Bearing in mind the costs of acquiring a new customer, you might want to think twice before crossing that danger line of neglecting your audience. Poor customer service accounts for 14% of the average customer churn. What’s more, 52% of B2B customers will avoid a brand for two years after one bad customer support experience. Having your customer satisfaction at all times on the top of your mind and at the core of your actions will single you out from the pack. 

Takeaway: In a similar vein, be sure that when a customer has an issue, a resolution is never far away.

Customer Service Essentials: Top Tips

Here are the top customer service hacks for preventing high churn:

  • Make Self-Service Easy: For every service request you receive, four other customers are seeking self-service. Create easy-to-follow FAQs, detailed guides, and step-by-step instructions. Use chatbots and AI support to answer questions instantly, freeing up your support team for more complex issues.
  • Put Your Employees First: Happy employees treat customers better. Invest in their training and celebrate their achievements to boost morale and motivation.
  • Offer Omnichannel Support: Give customers multiple ways to reach you: phone, email, live chat, and social media. Ensure channels are connected, so customers don’t have to repeat themselves. For example, a customer might start a conversation on social media and finish it on live chat without losing context.
  • Don’t Use Generic Automated Replies: Personalize automated messages to address specific customer issues. Show empathy and understanding to make them feel valued. Instead of a generic “We have received your query,” try “Hi [Customer Name], we understand your concern about [specific issue] and are working on it.”
  • Close the Feedback Loop in a Timely Manner: Respond to customer feedback quickly. Acknowledge receipt, keep them updated, and inform them when it’s resolved. For example, within 24 hours of receiving their feedback, reach out to explain how you fixed the issue. This shows you value their input and are committed to improving.
  • Track Response Times and Satisfaction Ratings Over Time: Use metrics to monitor response time and customer satisfaction scores. Spot trends and use that data to improve. For example, if response times are slow during peak hours, consider adding more staff during those times.
  • Monitor App Usage to Identify Customer Issues: Use analytics to see how customers use your app. Identify trouble spots and fix them to improve the user experience. For instance, if lots of users drop off at a specific feature, investigate and take action.
  • Focus on Common Pain Points to Prioritize Features/Fixes: Listen to customer feedback to find out what issues come up the most. Focus on fixing these problems first to make the overall experience better.
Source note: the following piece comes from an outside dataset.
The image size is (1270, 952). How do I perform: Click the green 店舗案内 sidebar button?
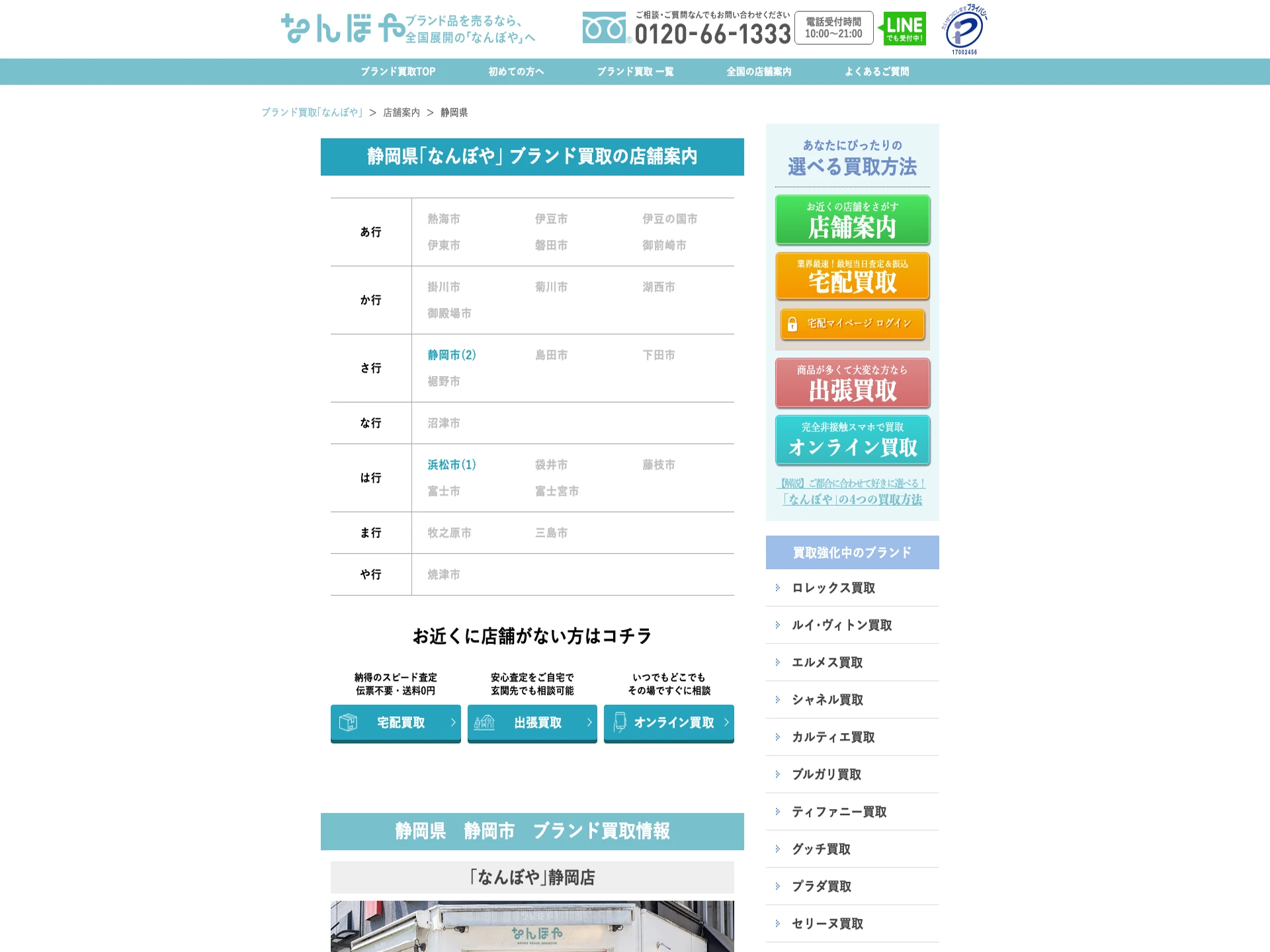(852, 220)
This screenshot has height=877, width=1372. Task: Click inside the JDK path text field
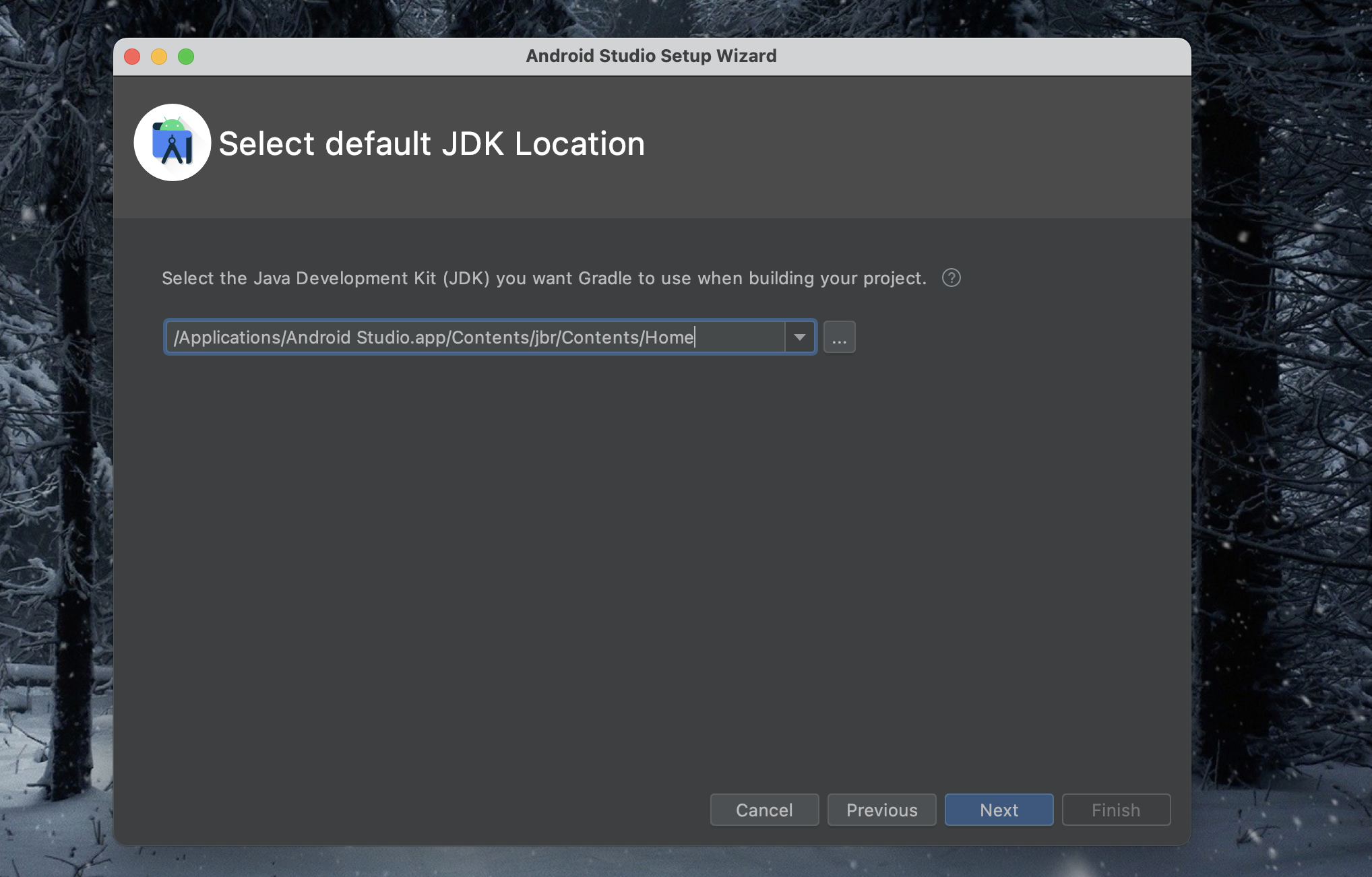[472, 337]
If many customers mention a bug, prioritize fixing it over adding new features.

Your Secret Weapon: a Culture of Customer Success

While the above strategies are very practical, it’s important that you don’t stray from the ultimate goal – discourage churn before it ever becomes a problem. 

Customer satisfaction surveys and in-app data might be a good place to start with. By monitoring customer health, you can easily dissect the causes of customer churn, understand your overall performance and improve it in order to provide the best customer experience. Invest time and effort in a long-term relationship with your audience by overdelivering at each touchpoint and keeping an ear out for their insights.

Your secret weapon is creating a culture of Customer Success in your organization while keeping your customers at the heart of your efforts. Make sure that everyone (from Sales to Engineering to Marketing to Customer Success) understands that their job (ultimately) is to make the customer feel like a million bucks.